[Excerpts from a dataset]

=== Section Start ===

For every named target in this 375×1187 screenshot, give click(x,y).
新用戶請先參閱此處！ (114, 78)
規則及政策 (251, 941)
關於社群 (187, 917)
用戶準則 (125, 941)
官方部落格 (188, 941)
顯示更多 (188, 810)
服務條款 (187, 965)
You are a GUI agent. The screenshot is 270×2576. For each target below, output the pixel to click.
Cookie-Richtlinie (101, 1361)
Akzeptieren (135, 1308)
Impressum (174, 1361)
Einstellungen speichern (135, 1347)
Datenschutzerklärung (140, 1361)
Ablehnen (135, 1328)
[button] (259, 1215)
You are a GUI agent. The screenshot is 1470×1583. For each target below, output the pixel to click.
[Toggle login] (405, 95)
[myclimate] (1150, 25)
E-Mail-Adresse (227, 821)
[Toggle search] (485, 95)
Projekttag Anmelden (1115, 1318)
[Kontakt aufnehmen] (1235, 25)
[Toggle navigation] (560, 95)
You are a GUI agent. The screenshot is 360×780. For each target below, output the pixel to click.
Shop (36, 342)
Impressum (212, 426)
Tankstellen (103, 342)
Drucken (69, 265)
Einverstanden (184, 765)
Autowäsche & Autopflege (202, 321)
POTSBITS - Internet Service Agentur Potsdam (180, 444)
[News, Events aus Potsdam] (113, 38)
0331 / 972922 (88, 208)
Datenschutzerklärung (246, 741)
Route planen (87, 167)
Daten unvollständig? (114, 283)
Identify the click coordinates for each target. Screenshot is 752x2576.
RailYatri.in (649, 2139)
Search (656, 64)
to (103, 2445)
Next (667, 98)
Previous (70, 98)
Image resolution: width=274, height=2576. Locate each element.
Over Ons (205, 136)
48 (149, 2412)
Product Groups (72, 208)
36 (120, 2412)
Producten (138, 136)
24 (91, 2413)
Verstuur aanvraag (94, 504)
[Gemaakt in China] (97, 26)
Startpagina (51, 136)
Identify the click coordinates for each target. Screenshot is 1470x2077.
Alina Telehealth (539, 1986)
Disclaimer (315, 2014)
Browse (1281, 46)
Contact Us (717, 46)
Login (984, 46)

=== Section End ===

### TASK STATEMENT
Give the data back exactly as it stands.

### RESPONSE TO THE EXERCISE
For every named target in this 375×1187 screenshot, give click(x,y).
新用戶請先參閱此處！ (114, 78)
規則及政策 (251, 941)
關於社群 (187, 917)
用戶準則 (125, 941)
官方部落格 (188, 941)
顯示更多 (188, 810)
服務條款 (187, 965)
You are a GUI agent. The screenshot is 270×2576. For each target below, output the pixel to click.
Cookie-Richtlinie (101, 1361)
Akzeptieren (135, 1308)
Impressum (174, 1361)
Einstellungen speichern (135, 1347)
Datenschutzerklärung (140, 1361)
Ablehnen (135, 1328)
[button] (259, 1215)
You are a GUI agent. The screenshot is 1470×1583. For each target below, output the pixel to click.
[Toggle login] (405, 95)
[myclimate] (1150, 25)
E-Mail-Adresse (227, 821)
[Toggle search] (485, 95)
Projekttag Anmelden (1115, 1318)
[Kontakt aufnehmen] (1235, 25)
[Toggle navigation] (560, 95)
You are a GUI agent. The screenshot is 360×780. For each target below, output the pixel to click.
Shop (36, 342)
Impressum (212, 426)
Tankstellen (103, 342)
Drucken (69, 265)
Einverstanden (184, 765)
Autowäsche & Autopflege (202, 321)
POTSBITS - Internet Service Agentur Potsdam (180, 444)
[News, Events aus Potsdam] (113, 38)
0331 / 972922 (88, 208)
Datenschutzerklärung (246, 741)
Route planen (87, 167)
Daten unvollständig? (114, 283)
Identify the click coordinates for each target. Screenshot is 752x2576.
RailYatri.in (649, 2139)
Search (656, 64)
to (103, 2445)
Next (667, 98)
Previous (70, 98)
Image resolution: width=274, height=2576. Locate each element.
Over Ons (205, 136)
48 (149, 2412)
Product Groups (72, 208)
36 (120, 2412)
Producten (138, 136)
24 (91, 2413)
Verstuur aanvraag (94, 504)
[Gemaakt in China] (97, 26)
Startpagina (51, 136)
Identify the click coordinates for each target. Screenshot is 1470x2077.
Alina Telehealth (539, 1986)
Disclaimer (315, 2014)
Browse (1281, 46)
Contact Us (717, 46)
Login (984, 46)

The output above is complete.